Task instructions -> Check every line below for the string "Buka", and copy the lines that contain it.
Start of Given records
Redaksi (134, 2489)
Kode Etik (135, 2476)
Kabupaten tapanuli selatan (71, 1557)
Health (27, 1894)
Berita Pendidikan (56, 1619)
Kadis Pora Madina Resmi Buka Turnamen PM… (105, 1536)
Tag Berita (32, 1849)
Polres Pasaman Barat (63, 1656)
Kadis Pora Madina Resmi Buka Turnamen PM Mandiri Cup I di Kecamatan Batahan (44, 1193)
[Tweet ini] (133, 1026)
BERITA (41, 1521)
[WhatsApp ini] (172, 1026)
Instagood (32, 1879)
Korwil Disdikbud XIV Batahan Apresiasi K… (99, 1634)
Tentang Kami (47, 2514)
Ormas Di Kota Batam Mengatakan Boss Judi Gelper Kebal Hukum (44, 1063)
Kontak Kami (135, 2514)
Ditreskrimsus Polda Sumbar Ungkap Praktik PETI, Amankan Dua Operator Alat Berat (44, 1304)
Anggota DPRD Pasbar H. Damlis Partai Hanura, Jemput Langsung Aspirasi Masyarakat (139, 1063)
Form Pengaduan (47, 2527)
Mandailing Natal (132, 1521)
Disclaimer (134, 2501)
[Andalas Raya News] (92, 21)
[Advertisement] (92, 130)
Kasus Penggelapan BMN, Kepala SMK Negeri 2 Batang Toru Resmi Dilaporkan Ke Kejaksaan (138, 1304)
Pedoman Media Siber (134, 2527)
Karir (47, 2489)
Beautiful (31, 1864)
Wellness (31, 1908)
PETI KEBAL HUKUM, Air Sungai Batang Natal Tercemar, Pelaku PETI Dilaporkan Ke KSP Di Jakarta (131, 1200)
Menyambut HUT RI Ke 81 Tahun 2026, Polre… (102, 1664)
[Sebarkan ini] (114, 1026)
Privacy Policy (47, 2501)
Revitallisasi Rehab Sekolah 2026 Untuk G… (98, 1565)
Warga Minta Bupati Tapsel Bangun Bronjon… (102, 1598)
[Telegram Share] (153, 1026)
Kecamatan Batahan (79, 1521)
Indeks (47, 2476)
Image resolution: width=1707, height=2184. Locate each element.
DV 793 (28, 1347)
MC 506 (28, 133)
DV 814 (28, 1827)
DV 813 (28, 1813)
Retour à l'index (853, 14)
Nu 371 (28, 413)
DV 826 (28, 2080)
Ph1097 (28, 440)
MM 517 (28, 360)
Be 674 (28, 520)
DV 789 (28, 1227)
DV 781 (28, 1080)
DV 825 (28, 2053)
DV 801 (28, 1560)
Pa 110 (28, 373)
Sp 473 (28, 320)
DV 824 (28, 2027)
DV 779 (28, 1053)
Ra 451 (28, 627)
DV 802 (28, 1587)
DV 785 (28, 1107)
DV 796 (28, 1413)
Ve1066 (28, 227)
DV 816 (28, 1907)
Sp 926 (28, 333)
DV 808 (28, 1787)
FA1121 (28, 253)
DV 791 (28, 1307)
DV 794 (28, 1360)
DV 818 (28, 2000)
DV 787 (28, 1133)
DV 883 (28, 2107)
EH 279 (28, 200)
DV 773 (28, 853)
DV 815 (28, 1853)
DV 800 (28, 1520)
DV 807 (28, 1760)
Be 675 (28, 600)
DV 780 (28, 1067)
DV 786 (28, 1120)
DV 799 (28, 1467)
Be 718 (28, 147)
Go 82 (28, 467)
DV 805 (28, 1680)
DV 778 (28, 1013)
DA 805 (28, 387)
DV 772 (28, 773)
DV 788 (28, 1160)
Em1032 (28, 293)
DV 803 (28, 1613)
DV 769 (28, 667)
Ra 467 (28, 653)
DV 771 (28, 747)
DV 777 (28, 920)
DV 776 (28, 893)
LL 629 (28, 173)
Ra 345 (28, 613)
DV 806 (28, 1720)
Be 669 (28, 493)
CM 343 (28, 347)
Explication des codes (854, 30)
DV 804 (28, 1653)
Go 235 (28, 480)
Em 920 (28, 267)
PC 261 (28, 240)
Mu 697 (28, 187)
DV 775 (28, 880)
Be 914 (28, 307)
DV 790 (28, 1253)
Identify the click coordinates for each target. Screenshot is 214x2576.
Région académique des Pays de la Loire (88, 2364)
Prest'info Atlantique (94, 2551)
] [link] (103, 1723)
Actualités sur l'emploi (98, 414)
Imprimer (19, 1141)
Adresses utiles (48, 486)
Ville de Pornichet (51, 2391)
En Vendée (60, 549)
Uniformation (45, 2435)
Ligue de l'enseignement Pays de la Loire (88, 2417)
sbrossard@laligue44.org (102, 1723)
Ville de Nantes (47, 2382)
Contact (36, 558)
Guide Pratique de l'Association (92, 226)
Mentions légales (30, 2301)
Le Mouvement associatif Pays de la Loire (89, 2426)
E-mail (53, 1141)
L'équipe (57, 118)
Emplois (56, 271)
End of Given records
Expected answer ->
Kadis Pora Madina Resmi Buka Turnamen PM… (105, 1536)
Kadis Pora Madina Resmi Buka Turnamen PM Mandiri Cup I di Kecamatan Batahan (44, 1193)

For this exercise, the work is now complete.